Stored items from a collection:
=== Section Start ===
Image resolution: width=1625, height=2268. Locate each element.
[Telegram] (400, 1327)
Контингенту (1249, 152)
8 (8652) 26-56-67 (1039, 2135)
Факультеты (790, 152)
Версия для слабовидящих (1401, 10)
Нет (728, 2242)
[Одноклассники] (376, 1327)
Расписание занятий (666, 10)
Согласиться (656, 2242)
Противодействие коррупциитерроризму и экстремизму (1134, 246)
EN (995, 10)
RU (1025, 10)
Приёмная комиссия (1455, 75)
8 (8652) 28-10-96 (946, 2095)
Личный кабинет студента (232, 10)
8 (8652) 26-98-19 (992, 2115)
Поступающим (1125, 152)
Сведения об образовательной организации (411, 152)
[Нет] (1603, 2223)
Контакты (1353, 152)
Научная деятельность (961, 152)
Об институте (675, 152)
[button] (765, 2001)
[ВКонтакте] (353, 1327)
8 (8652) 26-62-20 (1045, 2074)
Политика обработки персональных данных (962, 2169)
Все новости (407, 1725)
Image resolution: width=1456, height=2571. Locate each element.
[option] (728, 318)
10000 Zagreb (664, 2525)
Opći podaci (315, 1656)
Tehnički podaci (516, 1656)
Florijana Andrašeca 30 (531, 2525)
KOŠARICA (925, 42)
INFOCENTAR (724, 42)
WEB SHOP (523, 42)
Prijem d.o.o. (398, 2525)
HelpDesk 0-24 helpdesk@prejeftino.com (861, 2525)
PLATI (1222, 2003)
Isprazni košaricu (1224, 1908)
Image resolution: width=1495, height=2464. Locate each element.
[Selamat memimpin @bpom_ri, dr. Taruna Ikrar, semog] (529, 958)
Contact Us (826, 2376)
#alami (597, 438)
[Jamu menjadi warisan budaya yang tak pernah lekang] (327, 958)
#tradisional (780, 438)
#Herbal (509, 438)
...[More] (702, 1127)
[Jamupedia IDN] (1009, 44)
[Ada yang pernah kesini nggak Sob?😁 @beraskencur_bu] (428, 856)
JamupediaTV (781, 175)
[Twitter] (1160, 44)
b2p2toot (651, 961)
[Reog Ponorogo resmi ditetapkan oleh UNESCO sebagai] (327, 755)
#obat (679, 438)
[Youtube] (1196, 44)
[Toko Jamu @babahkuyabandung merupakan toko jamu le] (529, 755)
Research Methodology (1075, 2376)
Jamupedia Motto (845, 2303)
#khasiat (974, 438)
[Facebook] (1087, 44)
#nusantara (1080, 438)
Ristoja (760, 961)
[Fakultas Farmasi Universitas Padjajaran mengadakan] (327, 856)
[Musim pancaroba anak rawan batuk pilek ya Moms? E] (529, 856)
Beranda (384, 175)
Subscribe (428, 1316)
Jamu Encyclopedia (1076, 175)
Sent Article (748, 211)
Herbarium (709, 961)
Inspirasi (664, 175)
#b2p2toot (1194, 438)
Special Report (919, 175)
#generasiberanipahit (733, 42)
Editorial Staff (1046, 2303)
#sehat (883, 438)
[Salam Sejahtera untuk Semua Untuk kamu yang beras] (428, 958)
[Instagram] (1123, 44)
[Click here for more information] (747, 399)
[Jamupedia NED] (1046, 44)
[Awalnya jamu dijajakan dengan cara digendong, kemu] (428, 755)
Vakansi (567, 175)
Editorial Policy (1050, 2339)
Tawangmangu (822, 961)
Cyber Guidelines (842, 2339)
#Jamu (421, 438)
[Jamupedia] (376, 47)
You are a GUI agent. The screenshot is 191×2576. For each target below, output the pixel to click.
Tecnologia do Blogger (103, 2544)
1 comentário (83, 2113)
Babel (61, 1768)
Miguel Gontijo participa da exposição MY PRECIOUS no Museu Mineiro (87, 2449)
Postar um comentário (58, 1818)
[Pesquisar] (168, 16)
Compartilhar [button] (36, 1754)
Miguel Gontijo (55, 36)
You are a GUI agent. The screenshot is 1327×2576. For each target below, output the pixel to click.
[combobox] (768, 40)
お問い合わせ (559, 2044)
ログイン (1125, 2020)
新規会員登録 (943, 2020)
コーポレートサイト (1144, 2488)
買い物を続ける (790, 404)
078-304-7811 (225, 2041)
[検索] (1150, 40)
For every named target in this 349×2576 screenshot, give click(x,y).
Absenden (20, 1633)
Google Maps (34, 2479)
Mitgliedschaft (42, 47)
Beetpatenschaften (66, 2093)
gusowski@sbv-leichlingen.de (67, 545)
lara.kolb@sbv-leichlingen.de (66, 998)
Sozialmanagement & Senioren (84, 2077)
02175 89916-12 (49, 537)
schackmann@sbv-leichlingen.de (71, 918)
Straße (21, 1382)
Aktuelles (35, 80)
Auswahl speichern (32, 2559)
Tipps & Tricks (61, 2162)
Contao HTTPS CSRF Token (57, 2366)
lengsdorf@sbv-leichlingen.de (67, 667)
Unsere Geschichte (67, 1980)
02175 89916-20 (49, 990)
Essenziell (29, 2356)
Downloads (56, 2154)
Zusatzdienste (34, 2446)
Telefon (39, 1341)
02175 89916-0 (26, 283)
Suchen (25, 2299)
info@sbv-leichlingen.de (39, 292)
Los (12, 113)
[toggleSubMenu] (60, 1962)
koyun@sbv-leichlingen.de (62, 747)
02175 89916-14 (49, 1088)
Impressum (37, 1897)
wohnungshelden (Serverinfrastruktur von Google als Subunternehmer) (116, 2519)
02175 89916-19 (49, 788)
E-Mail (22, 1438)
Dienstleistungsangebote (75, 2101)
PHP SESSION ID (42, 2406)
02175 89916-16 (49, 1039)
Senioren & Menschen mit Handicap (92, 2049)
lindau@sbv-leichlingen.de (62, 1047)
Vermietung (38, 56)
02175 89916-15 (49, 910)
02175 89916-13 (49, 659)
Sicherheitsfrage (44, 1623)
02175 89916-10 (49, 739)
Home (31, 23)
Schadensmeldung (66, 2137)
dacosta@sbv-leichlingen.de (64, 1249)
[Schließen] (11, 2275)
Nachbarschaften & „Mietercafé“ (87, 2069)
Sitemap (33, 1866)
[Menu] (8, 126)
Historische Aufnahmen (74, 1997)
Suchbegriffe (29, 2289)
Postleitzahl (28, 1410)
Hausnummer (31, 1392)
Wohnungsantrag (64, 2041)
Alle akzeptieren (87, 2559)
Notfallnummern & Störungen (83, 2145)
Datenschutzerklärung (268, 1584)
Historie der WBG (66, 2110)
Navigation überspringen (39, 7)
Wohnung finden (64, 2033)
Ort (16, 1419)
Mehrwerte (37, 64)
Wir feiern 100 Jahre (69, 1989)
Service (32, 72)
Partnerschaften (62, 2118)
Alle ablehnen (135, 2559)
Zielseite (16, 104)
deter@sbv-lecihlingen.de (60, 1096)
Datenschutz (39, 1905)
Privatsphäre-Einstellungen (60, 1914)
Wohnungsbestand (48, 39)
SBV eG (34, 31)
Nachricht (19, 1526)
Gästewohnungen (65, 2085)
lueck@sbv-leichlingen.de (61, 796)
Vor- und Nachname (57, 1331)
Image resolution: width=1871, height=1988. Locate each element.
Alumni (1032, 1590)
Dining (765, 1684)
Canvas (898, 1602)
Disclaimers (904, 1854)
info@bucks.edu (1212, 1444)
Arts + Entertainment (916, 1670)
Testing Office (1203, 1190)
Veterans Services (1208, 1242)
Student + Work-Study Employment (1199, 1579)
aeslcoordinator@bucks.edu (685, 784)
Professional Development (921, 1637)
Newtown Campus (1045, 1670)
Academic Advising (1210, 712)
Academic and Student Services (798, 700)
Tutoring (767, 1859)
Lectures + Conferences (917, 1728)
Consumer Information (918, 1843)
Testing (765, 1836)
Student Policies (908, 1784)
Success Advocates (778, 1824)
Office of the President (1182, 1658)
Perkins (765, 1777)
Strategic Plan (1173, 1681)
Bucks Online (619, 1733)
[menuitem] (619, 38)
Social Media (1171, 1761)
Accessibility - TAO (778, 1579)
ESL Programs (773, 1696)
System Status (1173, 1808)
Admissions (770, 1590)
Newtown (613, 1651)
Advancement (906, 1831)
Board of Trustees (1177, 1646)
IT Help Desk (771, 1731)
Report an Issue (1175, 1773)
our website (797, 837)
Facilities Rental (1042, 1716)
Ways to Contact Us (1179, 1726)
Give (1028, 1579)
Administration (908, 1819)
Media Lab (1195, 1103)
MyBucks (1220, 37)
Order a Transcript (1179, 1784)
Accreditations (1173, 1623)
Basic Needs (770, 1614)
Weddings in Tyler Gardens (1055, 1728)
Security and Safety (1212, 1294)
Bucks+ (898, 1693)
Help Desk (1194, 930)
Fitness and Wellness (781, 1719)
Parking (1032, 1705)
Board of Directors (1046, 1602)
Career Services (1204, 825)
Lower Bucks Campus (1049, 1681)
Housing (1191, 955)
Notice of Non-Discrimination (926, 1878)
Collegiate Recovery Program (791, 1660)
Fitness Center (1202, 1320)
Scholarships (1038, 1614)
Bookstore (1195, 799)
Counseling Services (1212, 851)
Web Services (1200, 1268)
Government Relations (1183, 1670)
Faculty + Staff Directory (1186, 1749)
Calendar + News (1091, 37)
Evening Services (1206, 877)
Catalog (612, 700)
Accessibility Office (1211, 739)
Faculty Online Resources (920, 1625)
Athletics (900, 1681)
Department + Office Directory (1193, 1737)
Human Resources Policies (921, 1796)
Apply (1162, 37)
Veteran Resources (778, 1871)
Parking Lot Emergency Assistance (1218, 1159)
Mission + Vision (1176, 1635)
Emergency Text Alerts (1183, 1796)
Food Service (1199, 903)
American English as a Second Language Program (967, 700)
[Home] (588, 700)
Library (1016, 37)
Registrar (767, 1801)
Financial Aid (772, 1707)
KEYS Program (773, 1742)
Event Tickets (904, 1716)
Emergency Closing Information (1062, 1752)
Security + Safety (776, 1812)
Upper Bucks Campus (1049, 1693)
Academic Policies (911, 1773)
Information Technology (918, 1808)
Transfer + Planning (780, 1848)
=== Section End ===
* **TASK STATEMENT**
Go to the line with "#obat (679, 438)" in the entries above and repeat every line from there through the line with "Beranda (384, 175)", exactly and with no other text.

* **EXERCISE SOLUTION**
#obat (679, 438)
[Youtube] (1196, 44)
[Toko Jamu @babahkuyabandung merupakan toko jamu le] (529, 755)
Research Methodology (1075, 2376)
Jamupedia Motto (845, 2303)
#khasiat (974, 438)
[Facebook] (1087, 44)
#nusantara (1080, 438)
Ristoja (760, 961)
[Fakultas Farmasi Universitas Padjajaran mengadakan] (327, 856)
[Musim pancaroba anak rawan batuk pilek ya Moms? E] (529, 856)
Beranda (384, 175)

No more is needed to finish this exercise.